Gp di Italia 2020- La Gara: Gasly con l’Alpha Tauri trionfa a Monza davanti a Carlos Sainz e Stroll

Prima vittoria per l’ex Toro rosso e Pierre, disastro rosso con Vettel ritirato e Leclerc schiantato. Hamilton penalizzato chiude ottavo

La gran pole, con annesso record della pista, acciuffata per 69 centesimi di secondo permette a Lewis Hamilton di scattare al palo davanti al compagno Valttery Bottas. Impresa di Carlos Sainz che porta la sua McLaren al terzo posto. Leclerc partirà con le rosse, Vettel al contrario con la gomma più dura. Grandissimo scatto di Sainz che fa fuori il Boscaiolo, che, in grandissima difficoltà, viene ripassato anche da Norris alla seconda variante, quindi da Perez e Ricciardo.

Primi giri

La McLaren piazza un uno-due, con Sainz e Norris secondo e terzo. Hamilton è al comando, intanto Verstappen al terzo giro riesce a infilzare Stroll. Magnussen si ferma per primo e monta gomma dura. La Ferrari fa pietà, Russel attacca Vettel e lo passa nella prima variante.

Sebastian si deve ritirare con il sistema frenante esploso, dopo aver distrutto alcuni cartelloni di polistirolo. Verstappen attacca ferocemente Bottas per la sesta posizione, Perez incalza invece Norris. Sergio si fa vedere prima alla Roggia, mentre il boscaiolo inizia ad attaccare Ricciardo. Lewis intanto fa un giro veloce in 1:24:852, Leclerc in 1:26:4 è a oltre due secondi dall’Alfa Romeo di Raikkonen e continua a perdere, nonostante la gomma soft contro la media di Kimi.

Supermax si fa via via più aggressivo, Bottas si lamenta molto delle mappature.

Albon sorpassa Leclerc senza nessun problema, che ora dovrà vedersela con Giovinazzi ma rientra ai box.
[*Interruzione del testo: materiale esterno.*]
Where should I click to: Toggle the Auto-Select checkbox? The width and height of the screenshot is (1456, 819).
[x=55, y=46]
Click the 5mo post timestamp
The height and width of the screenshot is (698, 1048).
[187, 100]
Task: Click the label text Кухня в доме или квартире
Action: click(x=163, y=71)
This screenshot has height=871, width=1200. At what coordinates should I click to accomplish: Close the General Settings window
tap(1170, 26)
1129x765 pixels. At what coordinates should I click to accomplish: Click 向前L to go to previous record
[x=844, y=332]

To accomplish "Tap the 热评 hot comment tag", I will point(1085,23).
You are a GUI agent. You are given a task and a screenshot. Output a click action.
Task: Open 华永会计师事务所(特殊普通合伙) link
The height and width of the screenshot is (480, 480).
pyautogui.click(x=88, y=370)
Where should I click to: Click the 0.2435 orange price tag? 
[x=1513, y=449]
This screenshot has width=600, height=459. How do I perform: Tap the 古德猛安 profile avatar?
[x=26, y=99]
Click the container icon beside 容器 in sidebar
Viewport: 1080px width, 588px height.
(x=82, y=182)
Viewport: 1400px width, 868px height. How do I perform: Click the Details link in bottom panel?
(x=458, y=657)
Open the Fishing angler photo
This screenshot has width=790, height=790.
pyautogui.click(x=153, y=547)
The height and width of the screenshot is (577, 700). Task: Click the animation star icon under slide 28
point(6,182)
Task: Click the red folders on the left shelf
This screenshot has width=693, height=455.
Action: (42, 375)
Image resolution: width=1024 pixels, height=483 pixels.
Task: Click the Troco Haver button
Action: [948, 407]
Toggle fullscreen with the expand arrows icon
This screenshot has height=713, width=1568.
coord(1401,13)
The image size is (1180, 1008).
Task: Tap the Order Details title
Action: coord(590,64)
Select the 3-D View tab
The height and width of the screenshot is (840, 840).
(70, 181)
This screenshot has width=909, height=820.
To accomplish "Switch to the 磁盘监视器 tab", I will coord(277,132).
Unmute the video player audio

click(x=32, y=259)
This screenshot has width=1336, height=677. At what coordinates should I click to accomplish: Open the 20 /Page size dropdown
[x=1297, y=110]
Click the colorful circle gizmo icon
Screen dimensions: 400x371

Magnussen si ritira abbandonando la Haas all’uscita della parabolica, provocando la safety car. Rientra subito Hamilton, mentre Sainz prosegue, così come Norris.  Rientra anche Giovinazzi. Hamilton viene investigato, così come Giovinazzi per essere rientrati a pit lane chiusa. Sainz rientra così come Norris, poi la Renault di Ricciardo. Giovinazzi, Raikkonen, Leclerc grazie a questa circostanza risalgono al quarto, quinto e sesto posto. Stroll rimane fuori. Leclerc passa in staccata le due Alfa Romeo e si porta al quarto posto, mentre Stroll che non si è ancora fermato è secondo. Charles si schianta alla parabolica, andando completamente dritto dopo aver perso la macchina a metà curva. Giovinazzi intanto prende dieci secondi di penalità per essersi fermato a pit lane chiusa.

Fase Centrale

Hamilton prende una penalità di 10 secondi, da scontare durante uno stop and go. Durante la bandiera rossa conseguente all’incidente di Leclerc tutti in pit lane possono sostituire le gomme. Stroll si trova virtualmente primo, si riparte dalla griglia. Stroll perde una marea di terreno andando dritto in seconda variante, ma riprende poi la posizione su Sainz all’esterno all’Ascari. Gasly, Raikkonen e Giovinazzi entrano nel ventinovesimo giro. Carlos Sainz riesce a ripassare Stroll in prima variante, Gasly è leader e prende vantaggio. Al trentunesimo giro Antonio Giovinazzi si ferma per scontare la sua penalità, Verstappen si ritira con il motore fritto. Bottas incredibilmente non riesce a passare Norris, mentre Hamilton fa 1:22:900, invece Kimi deve difendersi da Sainz ma viene passato alla fine del rettilineo, all’esterno, in prima variante. È quindi il turno di Stroll che attacca Raikkonen e che riesce a passare alla Roggia.

Ultimi 10 Giri

Norris si accoda a Raikkonen portandosi dietro Bottas, che riesce a passare in prima variante, così come Ricciardo. Hamilton riesce a recuperare tutto il gap e attacca Albon, che sorpassa al quarantesimo giro, mentre il giro successivo è il turno di far fuori Russell, poi Grosjean. Sainz riesce ad accorciare su Gasly. Ocon passa Raikkonen alla curva grande, Kvyat passa Kimi al quarantottesimo giro. Il boscaiolo si avvicina a Lando Norris per la quarta posizione, mentre Hamilton passa Latifi. Perez supera Raikkonen, poi è il turno di Hamilton che riesce a entrare in zona punti, al decimo posto. Sainz si porta a 1:4 decimi da Gasly, mentre Lewis passa Perez, quindi alla Roggia salta Kvyat.